Try it
Please retype the line that contains "Image resolution: width=1200" and all lines that follow it to the end of the entries below, exactly as they stand, with nothing added.

Data for analysis
● ● ● ● ●

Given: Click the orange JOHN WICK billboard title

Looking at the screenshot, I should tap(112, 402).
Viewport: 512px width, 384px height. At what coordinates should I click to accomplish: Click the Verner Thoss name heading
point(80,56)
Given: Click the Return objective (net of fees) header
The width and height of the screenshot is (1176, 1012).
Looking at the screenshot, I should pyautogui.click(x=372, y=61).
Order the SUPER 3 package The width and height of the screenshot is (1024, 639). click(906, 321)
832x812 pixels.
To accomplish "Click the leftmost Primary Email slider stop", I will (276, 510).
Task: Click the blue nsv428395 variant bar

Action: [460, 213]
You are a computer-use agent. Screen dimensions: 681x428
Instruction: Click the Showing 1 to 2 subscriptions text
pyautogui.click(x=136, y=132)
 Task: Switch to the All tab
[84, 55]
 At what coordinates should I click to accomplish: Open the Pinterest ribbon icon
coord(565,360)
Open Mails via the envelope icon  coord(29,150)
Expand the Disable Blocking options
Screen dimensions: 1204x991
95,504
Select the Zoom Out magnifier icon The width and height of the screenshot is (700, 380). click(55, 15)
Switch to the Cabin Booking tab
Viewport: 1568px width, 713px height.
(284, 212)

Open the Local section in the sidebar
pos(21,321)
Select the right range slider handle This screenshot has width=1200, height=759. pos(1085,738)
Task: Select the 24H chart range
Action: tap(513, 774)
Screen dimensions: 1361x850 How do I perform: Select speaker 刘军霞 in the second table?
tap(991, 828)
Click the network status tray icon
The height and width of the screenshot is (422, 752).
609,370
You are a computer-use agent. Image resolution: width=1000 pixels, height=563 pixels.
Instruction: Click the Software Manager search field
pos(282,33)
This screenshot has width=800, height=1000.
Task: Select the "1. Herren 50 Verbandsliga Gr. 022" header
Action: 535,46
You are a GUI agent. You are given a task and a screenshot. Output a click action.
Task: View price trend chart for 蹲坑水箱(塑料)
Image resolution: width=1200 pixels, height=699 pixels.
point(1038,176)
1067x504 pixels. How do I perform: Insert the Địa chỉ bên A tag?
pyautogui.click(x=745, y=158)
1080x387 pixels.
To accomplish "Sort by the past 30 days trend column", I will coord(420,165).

● ● ● ● ●

Answer box
Image resolution: width=1200 pixels, height=699 pixels.
point(1038,176)
1067x504 pixels. How do I perform: Insert the Địa chỉ bên A tag?
pyautogui.click(x=745, y=158)
1080x387 pixels.
To accomplish "Sort by the past 30 days trend column", I will coord(420,165).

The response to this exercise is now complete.